Some years ago, I was in a taxi, driving through Cairo when, at a traffic light, a young girl of about 10 tried to sell me some keychains. When I refused, she pointed to my bindi – the mark on most Indian women’s forehead – and asked for it.
Since it was not the original vermillion powder version but a velvet sticker, I promptly peeled it off and stuck it to her forehead, delighting in her happiness. But the elderly taxi driver was not pleased. He scolded me that I should be more careful about casually sharing a symbol of my faith and was only mollified when I showed him that I always carried a spare sheet of bindi in my handbag.
Remember the scary stories of the Dotbuster attacks in New Jersey in the late ‘seventies and through the eighties’? When Indian women with the bindi were attacked as unwanted immigrants?

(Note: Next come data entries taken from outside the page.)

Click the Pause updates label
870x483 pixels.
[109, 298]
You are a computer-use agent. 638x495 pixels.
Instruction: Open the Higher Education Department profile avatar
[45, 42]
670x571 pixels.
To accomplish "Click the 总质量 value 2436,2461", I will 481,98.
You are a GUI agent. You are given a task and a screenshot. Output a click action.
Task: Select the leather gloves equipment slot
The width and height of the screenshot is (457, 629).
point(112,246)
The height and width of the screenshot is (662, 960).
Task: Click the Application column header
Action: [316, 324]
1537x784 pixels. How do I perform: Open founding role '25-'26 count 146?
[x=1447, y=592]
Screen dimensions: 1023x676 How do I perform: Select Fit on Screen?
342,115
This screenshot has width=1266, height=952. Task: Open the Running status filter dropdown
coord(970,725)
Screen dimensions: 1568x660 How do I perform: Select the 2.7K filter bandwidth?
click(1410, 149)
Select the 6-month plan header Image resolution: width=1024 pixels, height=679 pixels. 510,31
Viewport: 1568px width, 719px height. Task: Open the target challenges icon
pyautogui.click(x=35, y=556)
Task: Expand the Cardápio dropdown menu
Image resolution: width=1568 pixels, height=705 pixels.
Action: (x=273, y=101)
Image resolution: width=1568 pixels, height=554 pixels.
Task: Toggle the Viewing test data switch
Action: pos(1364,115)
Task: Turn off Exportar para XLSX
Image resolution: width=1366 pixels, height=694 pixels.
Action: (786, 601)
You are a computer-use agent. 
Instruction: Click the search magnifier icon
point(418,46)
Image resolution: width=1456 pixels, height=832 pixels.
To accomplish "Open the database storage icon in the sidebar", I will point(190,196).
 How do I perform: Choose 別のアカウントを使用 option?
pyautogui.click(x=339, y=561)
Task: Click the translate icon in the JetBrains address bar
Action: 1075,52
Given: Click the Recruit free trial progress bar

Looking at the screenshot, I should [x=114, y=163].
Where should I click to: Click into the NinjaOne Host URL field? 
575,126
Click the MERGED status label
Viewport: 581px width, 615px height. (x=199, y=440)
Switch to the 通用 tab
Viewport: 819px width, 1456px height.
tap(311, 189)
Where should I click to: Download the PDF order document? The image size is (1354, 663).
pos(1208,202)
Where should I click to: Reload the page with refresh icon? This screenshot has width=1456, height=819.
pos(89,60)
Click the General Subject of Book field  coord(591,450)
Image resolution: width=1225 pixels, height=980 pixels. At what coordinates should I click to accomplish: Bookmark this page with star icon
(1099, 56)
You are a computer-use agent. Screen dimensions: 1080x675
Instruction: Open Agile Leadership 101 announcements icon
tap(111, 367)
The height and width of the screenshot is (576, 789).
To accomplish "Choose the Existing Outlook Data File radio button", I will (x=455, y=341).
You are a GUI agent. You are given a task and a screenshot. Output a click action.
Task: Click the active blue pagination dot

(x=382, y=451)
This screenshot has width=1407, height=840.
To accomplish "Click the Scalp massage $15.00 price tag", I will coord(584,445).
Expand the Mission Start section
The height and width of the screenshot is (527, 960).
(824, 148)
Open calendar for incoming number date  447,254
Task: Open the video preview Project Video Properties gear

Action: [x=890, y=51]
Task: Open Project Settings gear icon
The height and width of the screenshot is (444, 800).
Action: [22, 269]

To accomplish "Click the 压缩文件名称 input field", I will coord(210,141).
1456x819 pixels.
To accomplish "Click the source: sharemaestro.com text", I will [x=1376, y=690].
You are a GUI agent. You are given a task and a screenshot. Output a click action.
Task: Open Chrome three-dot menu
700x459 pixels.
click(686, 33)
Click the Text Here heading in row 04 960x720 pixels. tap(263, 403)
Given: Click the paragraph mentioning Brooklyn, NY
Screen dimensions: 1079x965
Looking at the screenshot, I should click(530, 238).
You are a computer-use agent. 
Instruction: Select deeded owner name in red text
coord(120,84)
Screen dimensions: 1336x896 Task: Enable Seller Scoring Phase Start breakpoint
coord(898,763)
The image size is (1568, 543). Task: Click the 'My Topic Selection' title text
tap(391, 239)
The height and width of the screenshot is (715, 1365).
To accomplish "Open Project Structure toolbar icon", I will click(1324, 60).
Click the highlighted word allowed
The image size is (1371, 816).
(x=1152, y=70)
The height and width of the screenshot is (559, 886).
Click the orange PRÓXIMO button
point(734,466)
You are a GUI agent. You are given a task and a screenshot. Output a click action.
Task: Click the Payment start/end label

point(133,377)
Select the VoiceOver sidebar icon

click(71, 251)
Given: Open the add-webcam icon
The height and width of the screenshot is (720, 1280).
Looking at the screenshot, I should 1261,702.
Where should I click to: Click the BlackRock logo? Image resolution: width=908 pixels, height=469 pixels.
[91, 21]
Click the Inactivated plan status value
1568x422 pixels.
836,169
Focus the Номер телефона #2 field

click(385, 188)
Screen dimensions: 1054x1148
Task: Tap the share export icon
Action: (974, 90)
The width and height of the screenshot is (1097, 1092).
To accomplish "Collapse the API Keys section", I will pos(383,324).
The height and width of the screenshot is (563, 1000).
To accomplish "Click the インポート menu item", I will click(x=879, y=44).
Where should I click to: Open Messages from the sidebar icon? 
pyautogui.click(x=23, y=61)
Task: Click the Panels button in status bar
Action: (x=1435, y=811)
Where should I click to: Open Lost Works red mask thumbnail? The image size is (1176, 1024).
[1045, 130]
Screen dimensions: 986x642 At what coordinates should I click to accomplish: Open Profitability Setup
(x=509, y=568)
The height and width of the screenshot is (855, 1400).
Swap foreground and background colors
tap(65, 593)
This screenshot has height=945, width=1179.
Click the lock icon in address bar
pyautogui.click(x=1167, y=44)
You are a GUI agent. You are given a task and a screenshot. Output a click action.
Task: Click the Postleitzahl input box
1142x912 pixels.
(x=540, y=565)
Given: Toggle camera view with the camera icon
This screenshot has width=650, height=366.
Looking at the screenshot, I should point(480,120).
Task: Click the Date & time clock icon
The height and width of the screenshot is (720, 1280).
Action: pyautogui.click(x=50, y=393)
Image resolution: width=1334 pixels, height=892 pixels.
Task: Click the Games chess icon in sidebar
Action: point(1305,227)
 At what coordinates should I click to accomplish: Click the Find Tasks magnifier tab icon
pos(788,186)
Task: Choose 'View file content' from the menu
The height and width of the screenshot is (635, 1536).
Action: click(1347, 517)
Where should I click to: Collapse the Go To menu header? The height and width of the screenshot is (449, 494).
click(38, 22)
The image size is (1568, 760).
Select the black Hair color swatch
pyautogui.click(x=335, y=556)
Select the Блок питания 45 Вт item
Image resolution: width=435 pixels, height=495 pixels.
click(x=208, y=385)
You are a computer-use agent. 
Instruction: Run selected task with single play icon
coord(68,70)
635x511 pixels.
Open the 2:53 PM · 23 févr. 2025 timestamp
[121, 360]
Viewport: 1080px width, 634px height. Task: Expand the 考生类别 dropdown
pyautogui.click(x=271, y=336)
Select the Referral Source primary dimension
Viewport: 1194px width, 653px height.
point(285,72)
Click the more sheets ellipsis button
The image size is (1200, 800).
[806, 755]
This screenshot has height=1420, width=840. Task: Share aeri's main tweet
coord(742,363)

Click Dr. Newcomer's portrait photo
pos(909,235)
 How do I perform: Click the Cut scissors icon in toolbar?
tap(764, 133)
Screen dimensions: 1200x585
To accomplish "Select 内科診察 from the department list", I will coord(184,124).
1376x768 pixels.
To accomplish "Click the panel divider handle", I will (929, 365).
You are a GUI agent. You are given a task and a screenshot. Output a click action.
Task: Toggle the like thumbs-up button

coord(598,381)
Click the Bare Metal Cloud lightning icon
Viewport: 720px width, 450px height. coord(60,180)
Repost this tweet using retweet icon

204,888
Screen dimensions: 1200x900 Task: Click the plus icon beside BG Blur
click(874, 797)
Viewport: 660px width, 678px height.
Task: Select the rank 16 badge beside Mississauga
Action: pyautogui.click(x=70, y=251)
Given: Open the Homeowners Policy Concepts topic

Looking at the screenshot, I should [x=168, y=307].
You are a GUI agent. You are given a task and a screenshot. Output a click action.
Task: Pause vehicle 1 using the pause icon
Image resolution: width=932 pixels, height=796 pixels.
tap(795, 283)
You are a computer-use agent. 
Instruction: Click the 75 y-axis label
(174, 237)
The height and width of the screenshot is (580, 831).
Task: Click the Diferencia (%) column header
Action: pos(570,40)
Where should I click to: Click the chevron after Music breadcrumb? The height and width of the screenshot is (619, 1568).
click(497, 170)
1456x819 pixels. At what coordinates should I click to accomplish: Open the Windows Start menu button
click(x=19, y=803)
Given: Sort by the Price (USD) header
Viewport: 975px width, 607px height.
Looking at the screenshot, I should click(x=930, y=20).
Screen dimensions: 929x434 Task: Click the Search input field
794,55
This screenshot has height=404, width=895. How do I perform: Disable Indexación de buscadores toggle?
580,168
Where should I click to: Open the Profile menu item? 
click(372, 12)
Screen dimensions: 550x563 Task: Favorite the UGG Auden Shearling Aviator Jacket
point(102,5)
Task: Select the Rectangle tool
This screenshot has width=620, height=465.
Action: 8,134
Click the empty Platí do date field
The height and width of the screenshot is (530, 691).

Clearly, this dot on the forehead attracts a lot of attention – sometimes good, sometimes dangerous.
I wear a saree as my ‘official’ dress in Bahrain and that is invariably accompanied with a bindi on my forehead. I have faced many curious questions about its significance from people of other nationalities but never any hostility. Although the bindi does have sacred significance, the fact is that these days it is a cosmetic accessory. Most people use only the convenient velvet stickers which comes in peel-off sheets.
Imagine my surprise then, that in open-minded Bahrain, where people are encouraged to nurture their unique cultural identity, I came across a private school’s rule that its students should not wear a bindi. It has been classified as make-up and banned. Considering that most of the students in this institution are from the Indian sub-continent this attempt to dissociate them from their culture seems colonial!
To my mind, wearing a bindi is not the same as applying eyeliner or nail polish to school. And when we start nit-picking at the little cultural nuances that round out our lives, we are ‘othering’ people. Instead of walking the diversity talk, we are telling impressionable youth that it is better to eschew any cultural differentiators and that they need to blend into a faceless crowd. During festive times, does this same school ask its girl students not to apply henna, I wonder?
My husband and I often look around us and see that we are the last from our group of ‘eighties non-residents to still be staying in Bahrain. We go to get-togethers and the people are millennials of our children’s age. When they hear that we have stayed in Bahrain for more than 40 years, they are astonished. But this is a land where we can feel safe in our diversity and have all the resources to follow our dreams. So, the years have been weighed only with joy and fulfilment.
To keep our Bahrain this way, we need to root out petty discrimination. We must all participate willingly and joyfully in making the space for each other to bring our culture to the fore while respecting the overarching heart and compassion that marks Bahraini national identity.